(Stored data)
— start —

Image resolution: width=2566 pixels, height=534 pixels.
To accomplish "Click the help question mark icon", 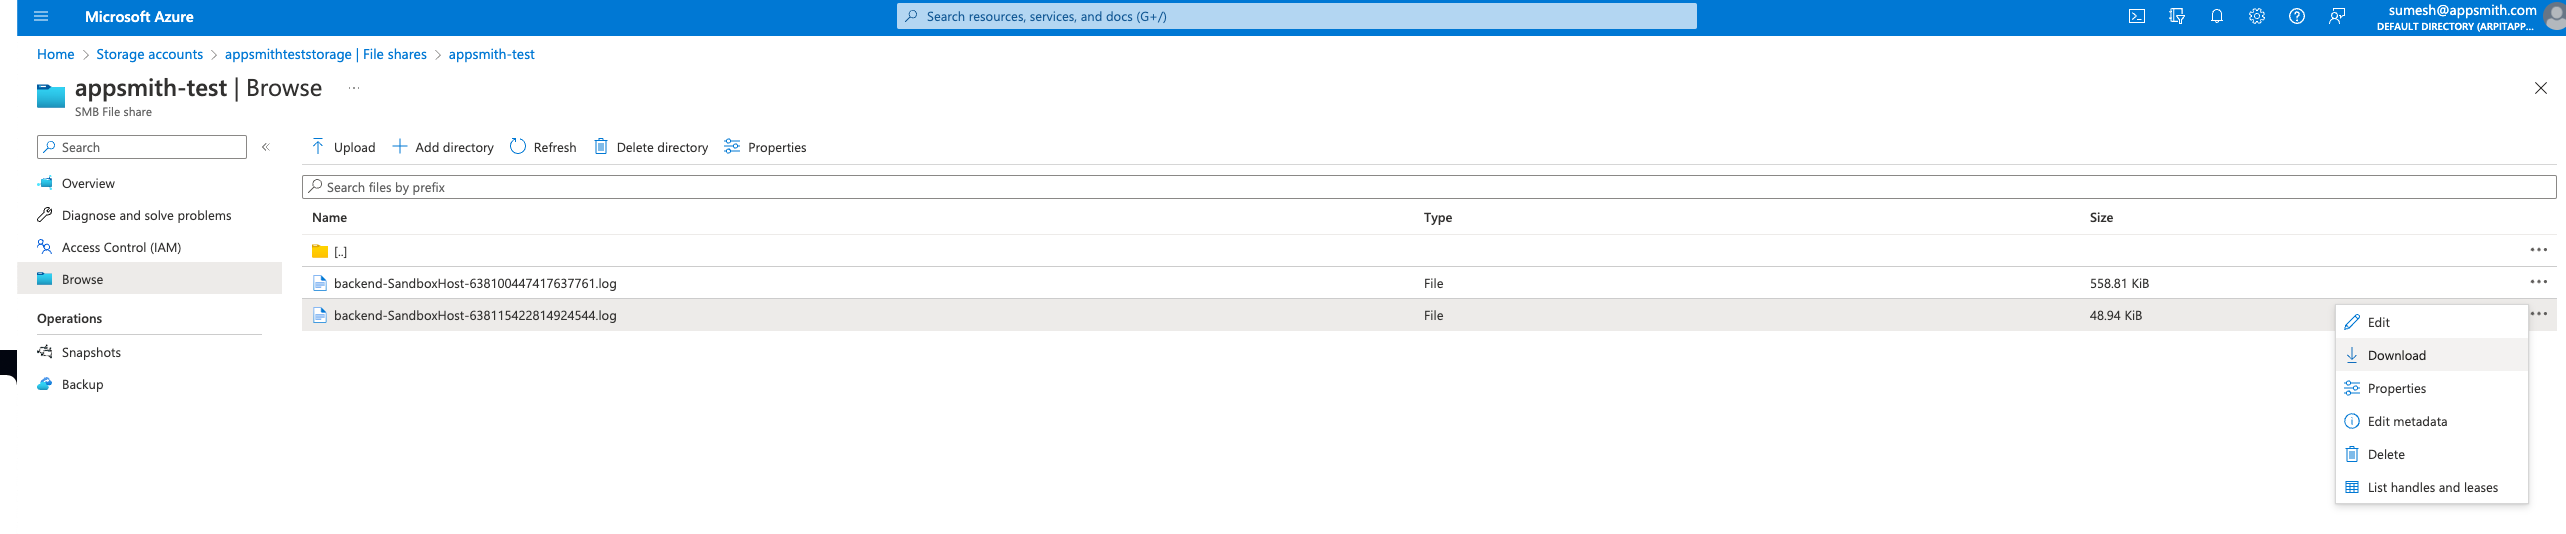I will [x=2296, y=16].
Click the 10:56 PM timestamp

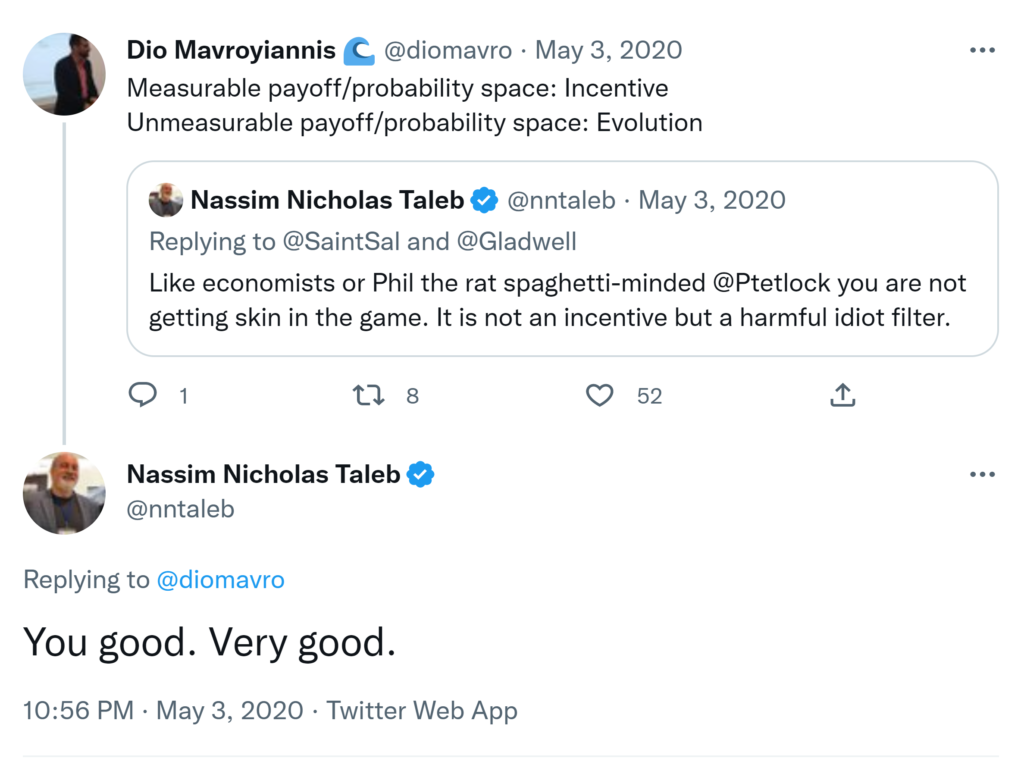[78, 711]
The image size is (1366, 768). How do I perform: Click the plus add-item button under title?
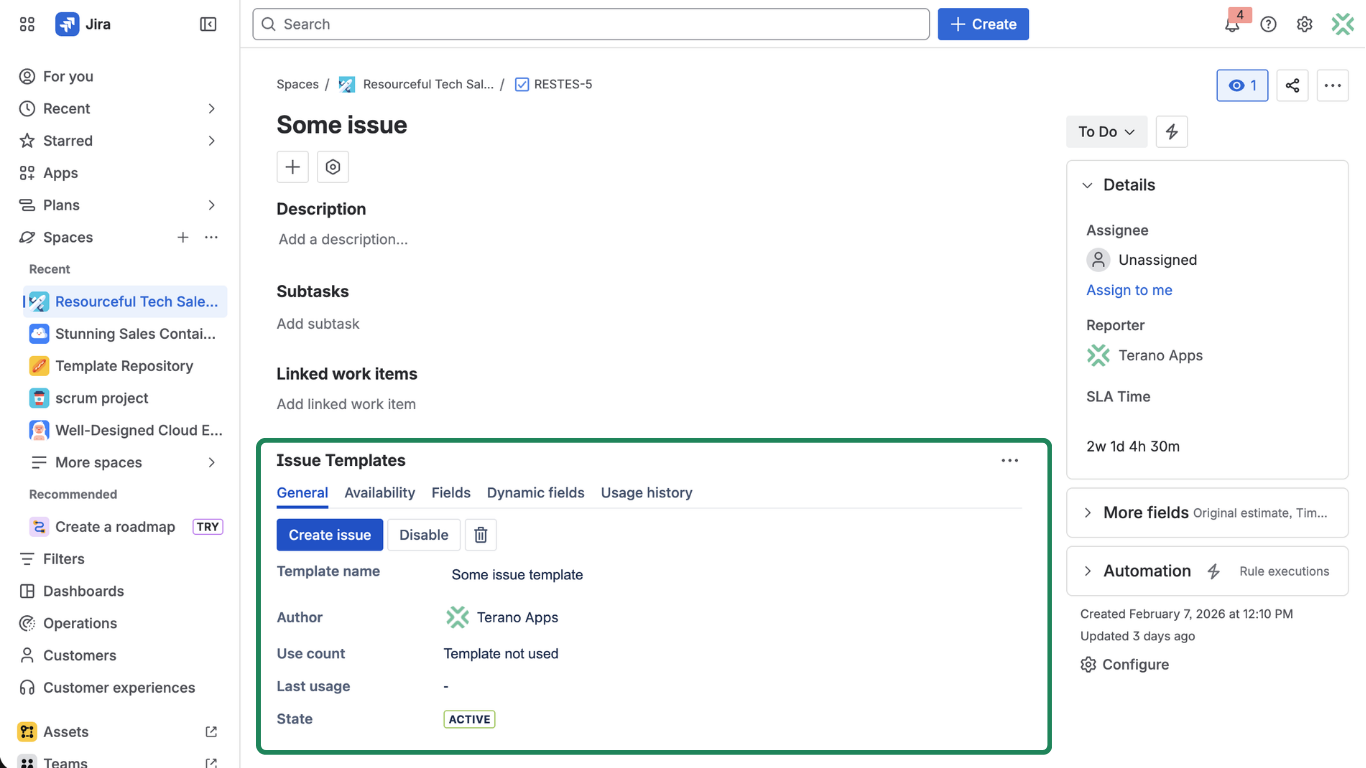coord(292,167)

— end —

CHALLENGE
Copy out the lines from the one containing "The image size" through the end of the data, exactly as they appear. Leave out the pictures.

THE SOLUTION
The image size is (1366, 768). How do I perform: Click the plus add-item button under title?
coord(292,167)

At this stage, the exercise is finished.